14578 Thu, 05/29/2008 - 3:39pm
The domestic housing downturn, which has had a predictably harsh impact on retail sales of home furnishings in general, has finally put a dent in imports of lighting fixtures.
That is somewhat surprising, because imports to this country do not necessarily follow the trajectory of retail sales. A steadily weakening U.S. currency requires importers to spend more for even the same amount of units they took in the year before: the weaker the dollar, the more are needed to buy goods.
Nevertheless, data from the U.S. Commerce Department show that U.S. imports of the category in 2007 dropped more than 7 percent, measured in dollars; that is the first decline since 2001, a year in which the country was mired in recession. In one year, the United States went from importing $1.93 billion dollars worth down to $1.78 billion.

Word and element pointing entries
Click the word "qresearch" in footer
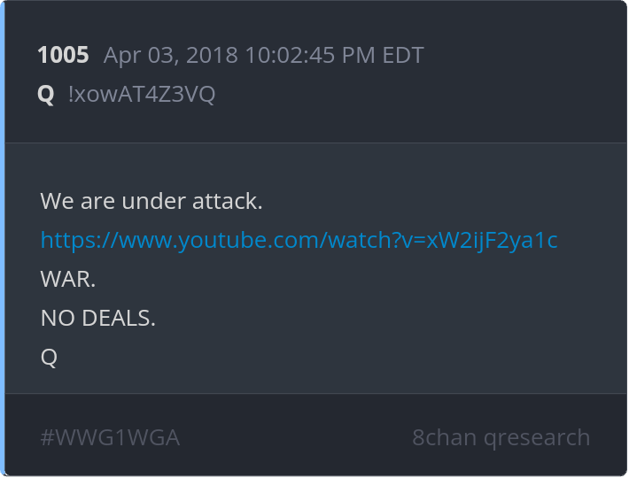Viewport: 629px width, 478px height. (537, 438)
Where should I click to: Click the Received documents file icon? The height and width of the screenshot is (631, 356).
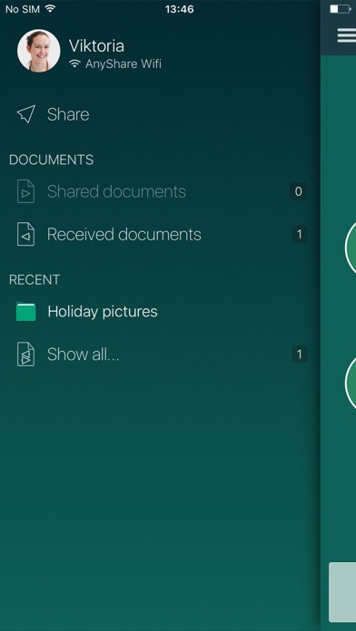(25, 234)
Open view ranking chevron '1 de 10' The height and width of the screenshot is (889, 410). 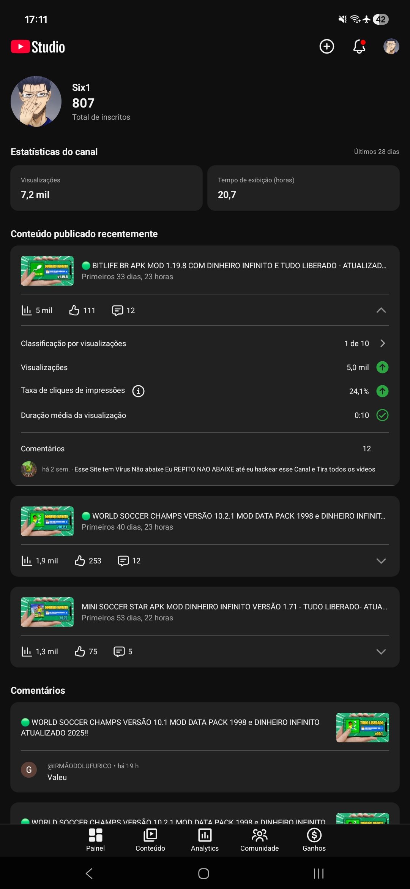click(382, 343)
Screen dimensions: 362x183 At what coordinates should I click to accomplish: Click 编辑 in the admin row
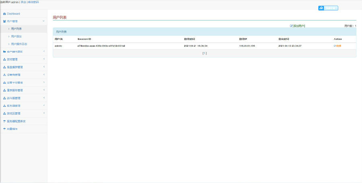338,46
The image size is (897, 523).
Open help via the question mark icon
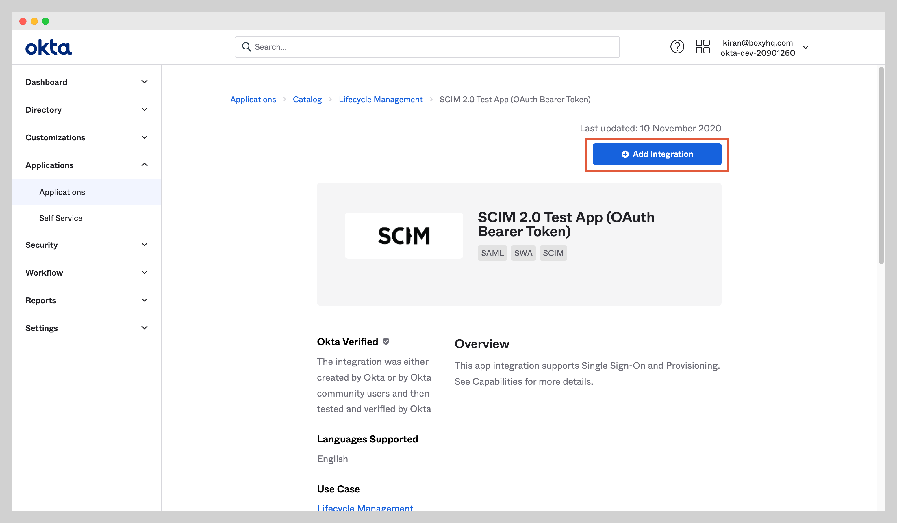tap(677, 47)
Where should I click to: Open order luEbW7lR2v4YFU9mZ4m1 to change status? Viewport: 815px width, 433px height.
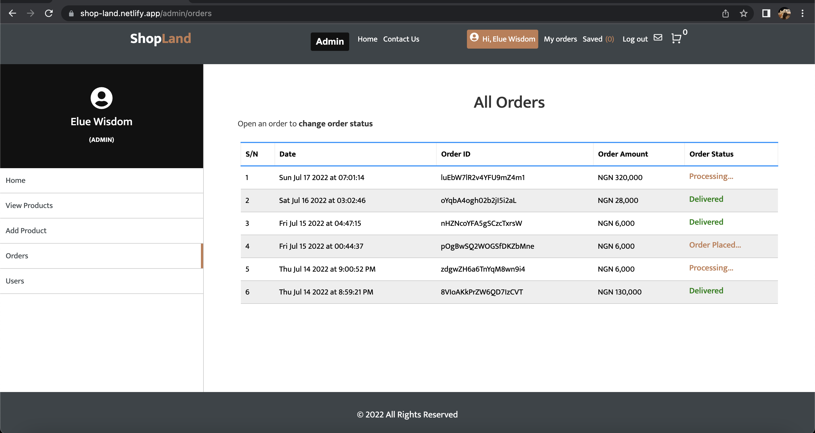tap(483, 177)
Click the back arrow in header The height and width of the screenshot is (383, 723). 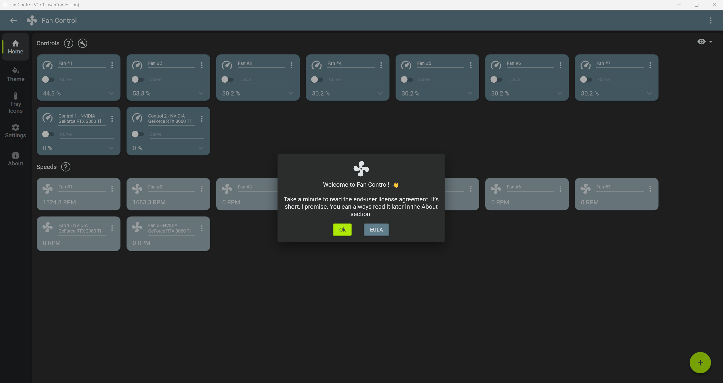click(13, 20)
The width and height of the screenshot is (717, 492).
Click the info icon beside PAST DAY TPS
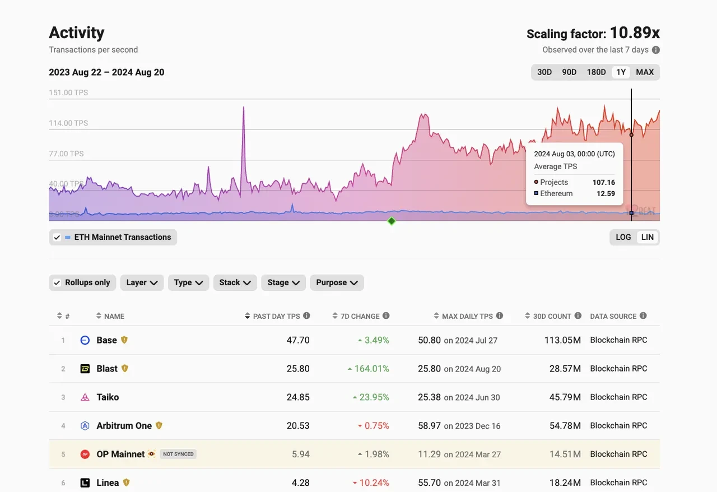(308, 315)
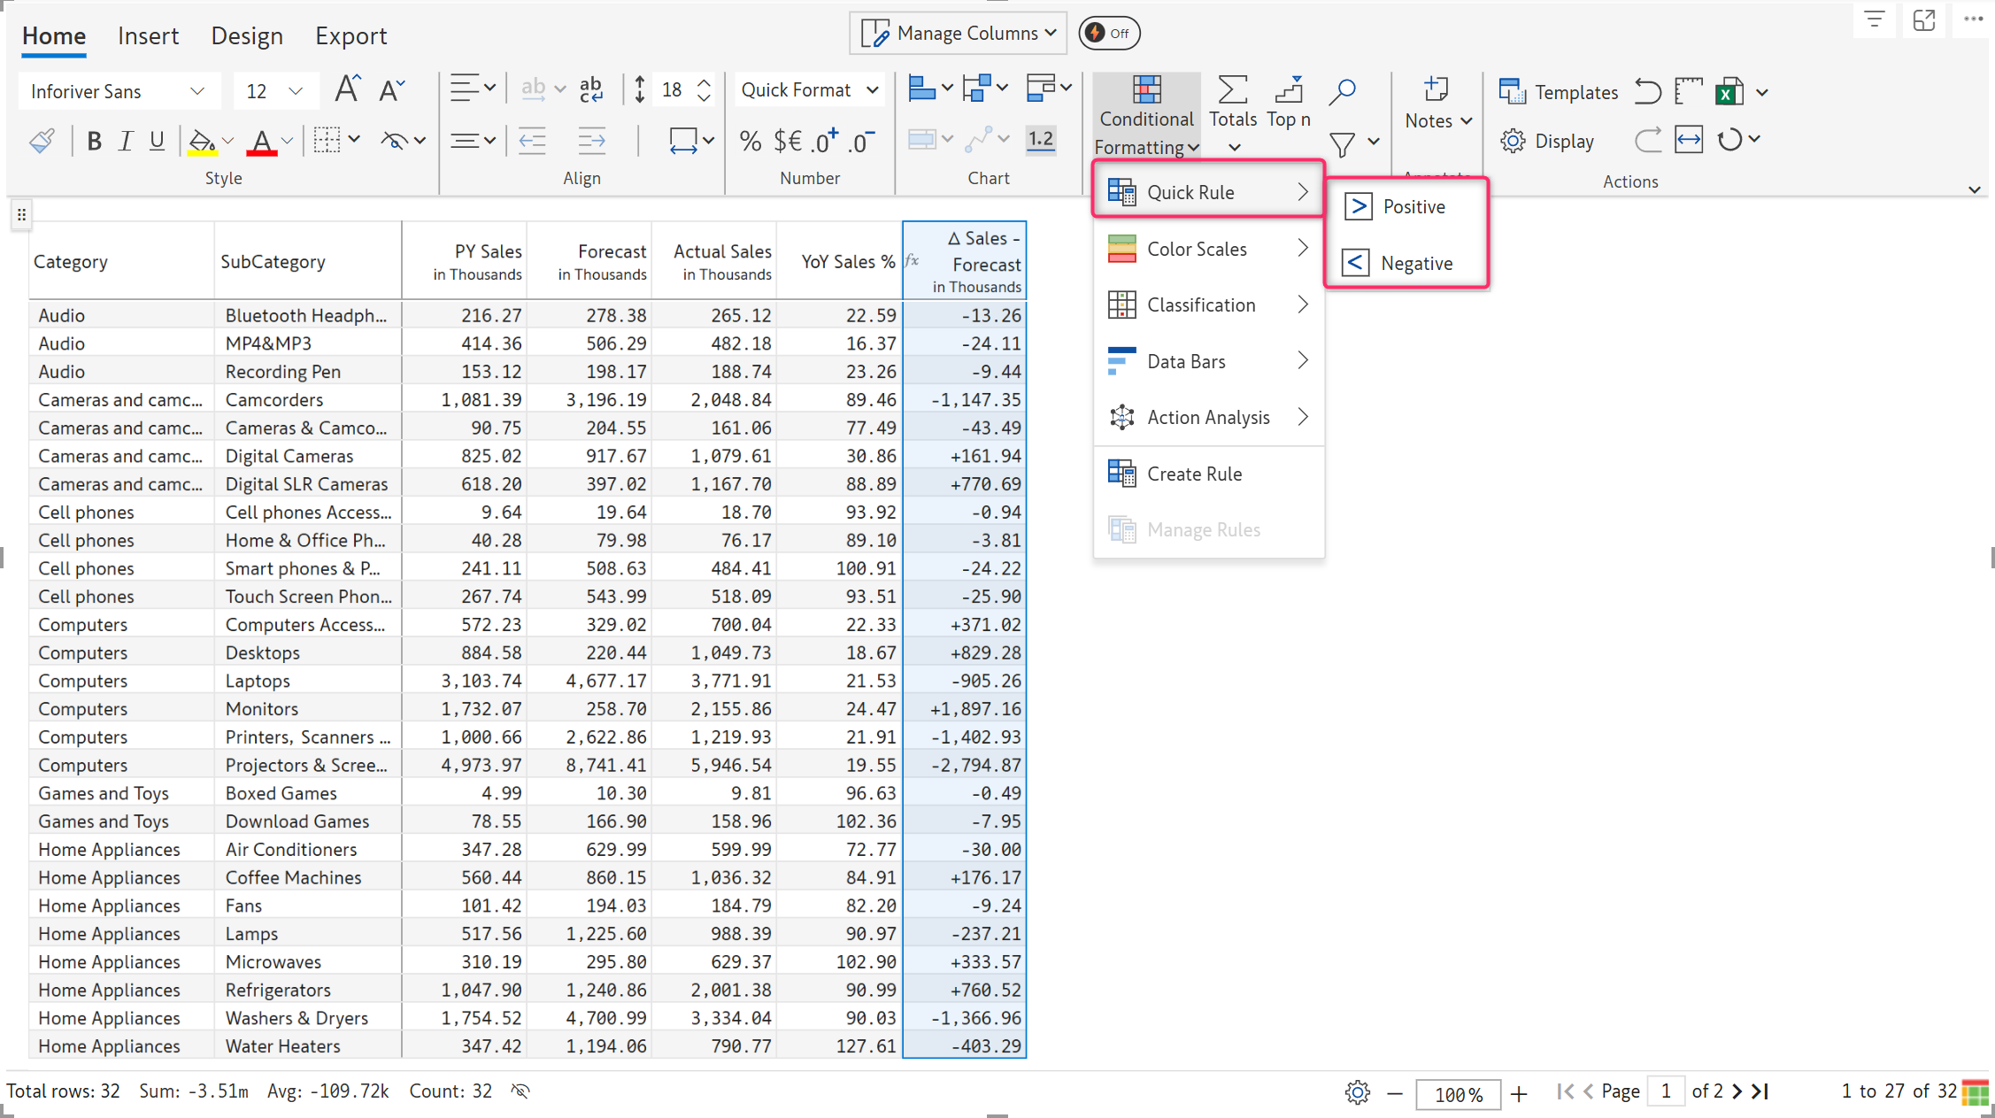Open Display settings gear
This screenshot has height=1118, width=1995.
click(x=1513, y=141)
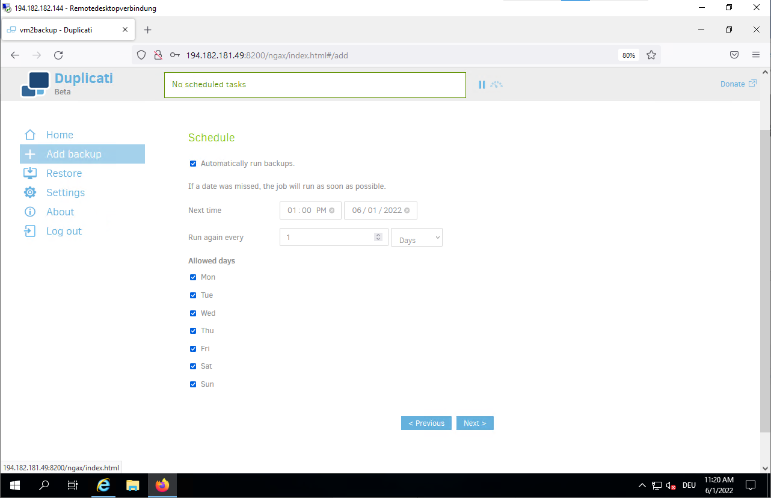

EXERCISE AIM: Continue the article on U.S. imports of lighting fixtures, picking up right after its last sentence.

RESPONSE TO THIS TASK:
Among the 10 leading countries exporting their fixtures to the U.S. market, no fewer than eight reported declines. Canada, which is eighth on the list, dropped nearly 32 percent in its exports. Hong Kong and Taiwan, third and fourth, respectively, reported declines of more than 28 percent each. Only Italy and the United Kingdom showed an increase in exports.
And the decline will most likely deepen this year. Preliminary data for the first quarter, from January to March, show lighting fixture imports down another 11.9 percent from the same period last year. While some of the exporting nations have realized increases so far this year, China, which massively dominates the U.S. import market—accounting for more than eight out of 10 import dollars—saw its exports drop 15.6 percent. That is double the decline experienced by the Asian giant for the full year 2007.
The picture with lamps, which includes bulbs and parts, is somewhat different for 2007, but portables may succumb to the same array of forces as the current year wears on.
For 2007, lamp exports to the United States actually increased, and by a considerable amount: a quarter more than in 2006. The discrepancy may reflect that it is far easier, and less expensive, to purchase a portable lamp than to undertake installation of a fixture.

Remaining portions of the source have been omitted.